Leïla Brett, Laurent Mareschal

ART-O-RAMA 2012

Vue d'exposition
© Marjolaine Turpin

PRESQUE (PLUS) RIEN

De l’extérieur, quatre pans de mur et quatre ouvertures. Seul un néon vert indique « Bureau d’échange » (Laurent Mareschal). Serait-ce un indice sur ce qui se trouve à l’intérieur, ou bien un simple jeu de mot qui amène le public à se questionner ? Toujours est-il que cette énigme invite à pénétrer à l’intérieur.

Aux murs, huit œuvres sur papier de Leïla Brett, appartenant à la série des Grilles, débutée à l’été 2011. Il s’agit de papiers millimétrés, de formats et couleurs différentes, dont l’artiste a scrupuleusement oblitéré chaque carré d’un point blanc. À mesure que le papier millimétré se remplit, il change de sens, servant de structure à sa propre disparition.

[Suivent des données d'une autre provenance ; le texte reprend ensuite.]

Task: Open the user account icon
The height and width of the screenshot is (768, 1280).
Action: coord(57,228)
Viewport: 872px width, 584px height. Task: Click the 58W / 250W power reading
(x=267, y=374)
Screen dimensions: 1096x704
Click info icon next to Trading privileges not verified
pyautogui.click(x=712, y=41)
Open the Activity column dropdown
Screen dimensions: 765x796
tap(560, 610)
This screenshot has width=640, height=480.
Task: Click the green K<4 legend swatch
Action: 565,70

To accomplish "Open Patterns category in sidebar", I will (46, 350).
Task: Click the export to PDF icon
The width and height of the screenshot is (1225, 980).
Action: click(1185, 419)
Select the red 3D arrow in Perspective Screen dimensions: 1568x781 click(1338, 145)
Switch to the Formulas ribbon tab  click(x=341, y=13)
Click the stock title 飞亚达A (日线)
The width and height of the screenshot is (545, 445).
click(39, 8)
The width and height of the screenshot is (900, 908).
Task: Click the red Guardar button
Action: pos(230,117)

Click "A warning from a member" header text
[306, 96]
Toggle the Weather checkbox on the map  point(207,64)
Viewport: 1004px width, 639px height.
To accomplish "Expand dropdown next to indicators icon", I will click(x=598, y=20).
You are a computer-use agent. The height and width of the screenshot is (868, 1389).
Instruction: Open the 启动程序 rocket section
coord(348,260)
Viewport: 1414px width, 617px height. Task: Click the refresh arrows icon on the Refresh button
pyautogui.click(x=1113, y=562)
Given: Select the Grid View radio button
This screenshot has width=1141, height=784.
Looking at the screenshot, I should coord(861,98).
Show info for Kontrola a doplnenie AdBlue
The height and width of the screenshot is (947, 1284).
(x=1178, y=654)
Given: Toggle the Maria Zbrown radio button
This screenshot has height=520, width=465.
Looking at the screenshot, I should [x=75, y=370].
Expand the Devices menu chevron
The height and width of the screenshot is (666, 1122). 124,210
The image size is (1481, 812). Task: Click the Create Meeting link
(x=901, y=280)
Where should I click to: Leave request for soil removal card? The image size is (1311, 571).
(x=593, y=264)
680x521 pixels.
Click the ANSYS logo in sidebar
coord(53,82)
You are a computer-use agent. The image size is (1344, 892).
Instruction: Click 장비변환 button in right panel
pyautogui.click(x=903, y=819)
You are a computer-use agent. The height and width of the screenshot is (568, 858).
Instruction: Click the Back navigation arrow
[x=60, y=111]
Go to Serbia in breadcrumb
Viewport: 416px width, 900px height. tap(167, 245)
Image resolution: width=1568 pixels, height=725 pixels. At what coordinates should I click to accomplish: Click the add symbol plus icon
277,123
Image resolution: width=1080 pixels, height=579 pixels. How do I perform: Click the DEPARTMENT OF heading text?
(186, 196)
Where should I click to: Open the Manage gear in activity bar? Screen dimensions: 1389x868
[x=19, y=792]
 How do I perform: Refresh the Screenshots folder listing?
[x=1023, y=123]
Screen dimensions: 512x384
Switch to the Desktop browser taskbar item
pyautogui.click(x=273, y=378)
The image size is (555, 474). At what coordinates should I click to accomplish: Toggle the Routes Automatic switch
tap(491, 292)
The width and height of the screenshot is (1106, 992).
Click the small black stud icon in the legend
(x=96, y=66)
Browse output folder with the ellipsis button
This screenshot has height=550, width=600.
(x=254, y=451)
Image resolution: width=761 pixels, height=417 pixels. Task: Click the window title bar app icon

Au sol, l’installation de Laurent Mareschal reprend le motif de la grille sous la forme d’un damier réalisé en graviers, qui se déploie sur l’intégralité de l’espace. Là aussi une trame comme support initial de l’œuvre, mais vouée à disparaître sous les pas du public qui transforme, voire efface, le motif initial.

Le projet de Leïla Brett et Laurent Mareschal, présenté par la galerie Marie Cini et spécialement conçu pour ART-O-RAMA, questionne - à travers l’idée du motif, les notions de temps et d’espace - le changement d’état, la variation, l’aléatoire et l’éphémère. Alors que la destruction de la pièce de Laurent Mareschal est programmée et le temps passé à la réaliser comme perdu (le dispositif compte plus que l’œuvre), dans le travail de Leïla Brett le résultat compte bien davantage que le processus intime et méditatif qui a présidé à sa genèse. Ce temps est matérialisé dans l’œuvre, offert nu dans cette pièce au regardeur.

Au départ, presque rien, au final presque plus rien.